Problem details
How many lines in these records hold the string "resolution"? State only that number.

Material supplied
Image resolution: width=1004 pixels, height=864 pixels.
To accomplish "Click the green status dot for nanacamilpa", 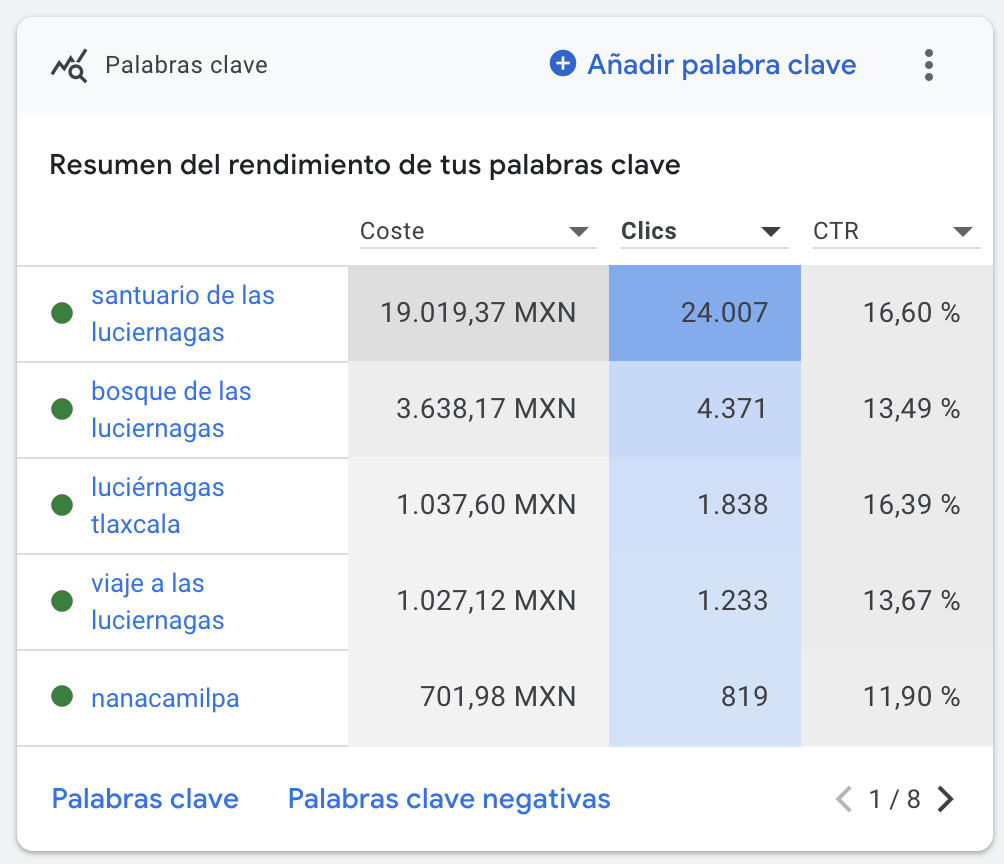I will (62, 697).
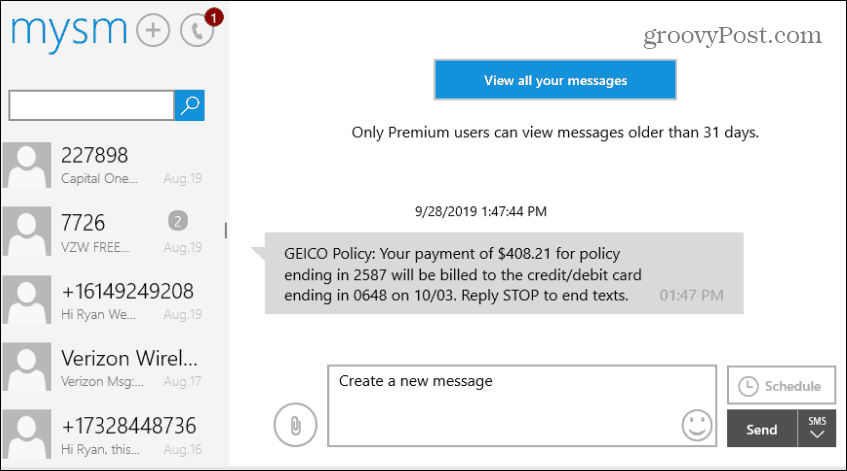Screen dimensions: 847x471
Task: Select the Verizon Wireless conversation
Action: (x=114, y=367)
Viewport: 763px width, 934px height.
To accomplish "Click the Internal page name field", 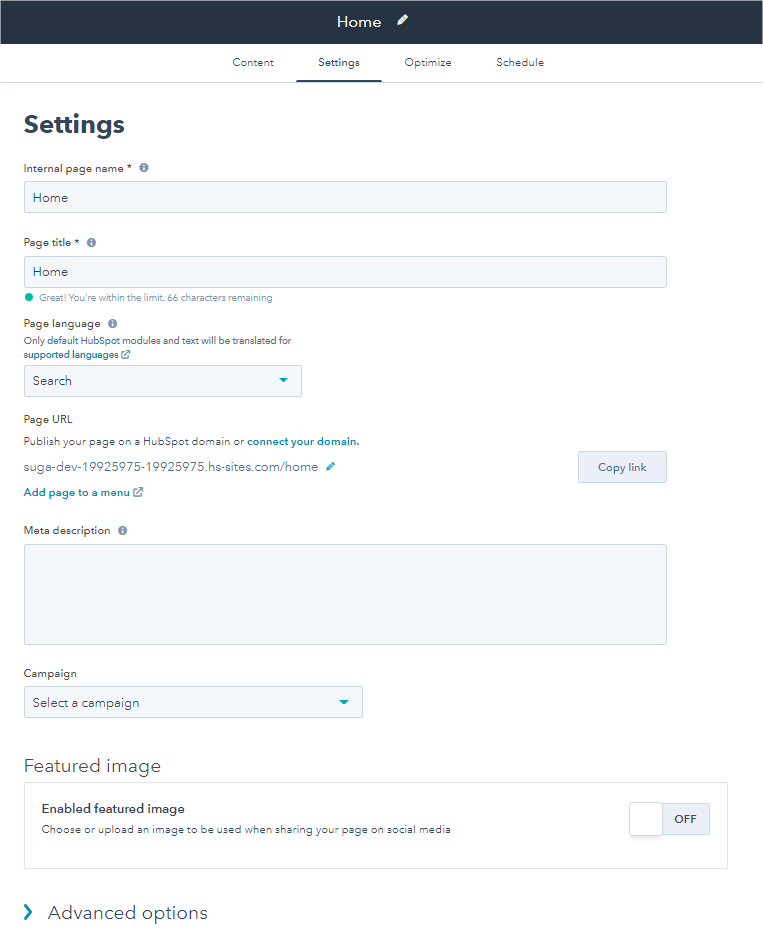I will [x=345, y=197].
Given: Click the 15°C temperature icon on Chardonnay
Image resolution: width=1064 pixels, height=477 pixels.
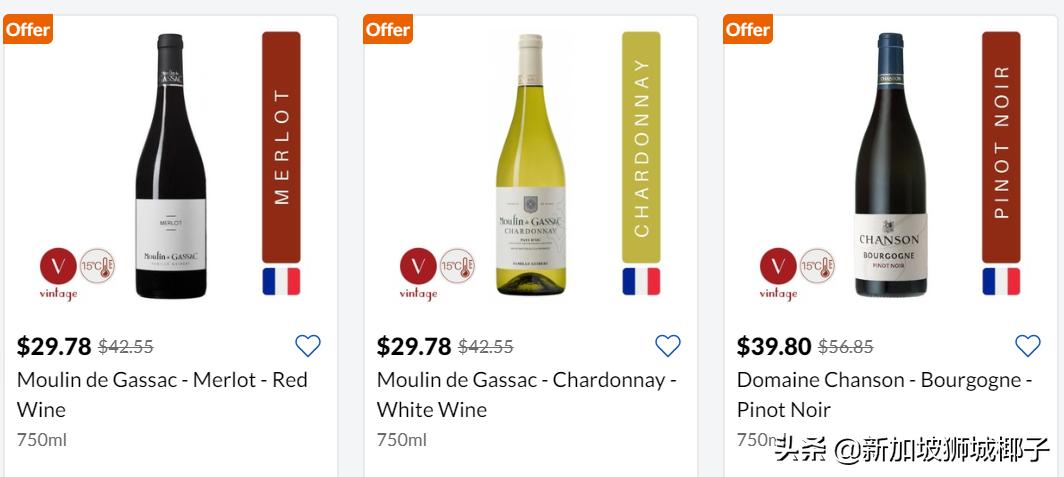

Exercise result
2